GOAL:
Revise the data below by replacing each instance of "Screen dimensions" with "Display size", and leave all other text unchanged.

[Stored data entries]

----------------

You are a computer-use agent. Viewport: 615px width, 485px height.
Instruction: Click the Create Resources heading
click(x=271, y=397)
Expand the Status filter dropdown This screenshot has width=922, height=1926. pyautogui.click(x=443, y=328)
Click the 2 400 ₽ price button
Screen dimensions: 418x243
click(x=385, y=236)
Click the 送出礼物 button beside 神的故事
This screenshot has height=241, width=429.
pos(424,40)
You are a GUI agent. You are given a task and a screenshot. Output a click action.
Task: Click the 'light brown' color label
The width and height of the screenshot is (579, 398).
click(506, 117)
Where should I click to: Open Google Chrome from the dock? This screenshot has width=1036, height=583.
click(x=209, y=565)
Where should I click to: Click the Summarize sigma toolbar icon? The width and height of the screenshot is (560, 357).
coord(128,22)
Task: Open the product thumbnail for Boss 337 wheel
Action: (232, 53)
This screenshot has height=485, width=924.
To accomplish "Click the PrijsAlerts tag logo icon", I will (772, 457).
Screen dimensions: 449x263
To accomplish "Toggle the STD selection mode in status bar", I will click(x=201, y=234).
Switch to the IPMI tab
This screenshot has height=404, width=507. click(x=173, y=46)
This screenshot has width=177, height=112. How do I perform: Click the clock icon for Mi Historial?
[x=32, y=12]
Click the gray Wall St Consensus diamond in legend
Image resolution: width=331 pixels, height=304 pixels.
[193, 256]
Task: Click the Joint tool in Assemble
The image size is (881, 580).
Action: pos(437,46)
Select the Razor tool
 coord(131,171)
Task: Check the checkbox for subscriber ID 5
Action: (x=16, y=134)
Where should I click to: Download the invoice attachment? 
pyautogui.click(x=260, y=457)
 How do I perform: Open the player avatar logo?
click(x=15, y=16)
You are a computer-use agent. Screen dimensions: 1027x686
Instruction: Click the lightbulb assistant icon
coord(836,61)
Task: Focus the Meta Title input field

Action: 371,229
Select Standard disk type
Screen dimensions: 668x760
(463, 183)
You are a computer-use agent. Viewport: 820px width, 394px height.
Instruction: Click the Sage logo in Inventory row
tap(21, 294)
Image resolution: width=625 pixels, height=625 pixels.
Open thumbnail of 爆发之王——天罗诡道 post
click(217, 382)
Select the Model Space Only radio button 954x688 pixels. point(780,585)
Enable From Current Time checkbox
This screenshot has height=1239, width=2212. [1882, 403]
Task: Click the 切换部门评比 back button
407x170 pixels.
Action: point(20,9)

----------------

COMPLETED EXERCISE:
You are a computer-use agent. Viewport: 615px width, 485px height.
Instruction: Click the Create Resources heading
click(x=271, y=397)
Expand the Status filter dropdown This screenshot has width=922, height=1926. pyautogui.click(x=443, y=328)
Click the 2 400 ₽ price button
Display size: 418x243
click(x=385, y=236)
Click the 送出礼物 button beside 神的故事
This screenshot has height=241, width=429.
pos(424,40)
You are a GUI agent. You are given a task and a screenshot. Output a click action.
Task: Click the 'light brown' color label
The width and height of the screenshot is (579, 398).
click(506, 117)
Where should I click to: Open Google Chrome from the dock? This screenshot has width=1036, height=583.
click(x=209, y=565)
Where should I click to: Click the Summarize sigma toolbar icon? The width and height of the screenshot is (560, 357).
coord(128,22)
Task: Open the product thumbnail for Boss 337 wheel
Action: (232, 53)
This screenshot has height=485, width=924.
To accomplish "Click the PrijsAlerts tag logo icon", I will (772, 457).
Display size: 449x263
To accomplish "Toggle the STD selection mode in status bar", I will click(x=201, y=234).
Switch to the IPMI tab
This screenshot has height=404, width=507. click(x=173, y=46)
This screenshot has width=177, height=112. How do I perform: Click the clock icon for Mi Historial?
[x=32, y=12]
Click the gray Wall St Consensus diamond in legend
Image resolution: width=331 pixels, height=304 pixels.
[193, 256]
Task: Click the Joint tool in Assemble
The image size is (881, 580).
Action: pos(437,46)
Select the Razor tool
 coord(131,171)
Task: Check the checkbox for subscriber ID 5
Action: (x=16, y=134)
Where should I click to: Download the invoice attachment? 
pyautogui.click(x=260, y=457)
 How do I perform: Open the player avatar logo?
click(x=15, y=16)
You are a computer-use agent. Display size: 1027x686
Instruction: Click the lightbulb assistant icon
coord(836,61)
Task: Focus the Meta Title input field

Action: 371,229
Select Standard disk type
Display size: 668x760
(463, 183)
You are a computer-use agent. Viewport: 820px width, 394px height.
Instruction: Click the Sage logo in Inventory row
tap(21, 294)
Image resolution: width=625 pixels, height=625 pixels.
Open thumbnail of 爆发之王——天罗诡道 post
click(217, 382)
Select the Model Space Only radio button 954x688 pixels. point(780,585)
Enable From Current Time checkbox
This screenshot has height=1239, width=2212. [1882, 403]
Task: Click the 切换部门评比 back button
407x170 pixels.
Action: point(20,9)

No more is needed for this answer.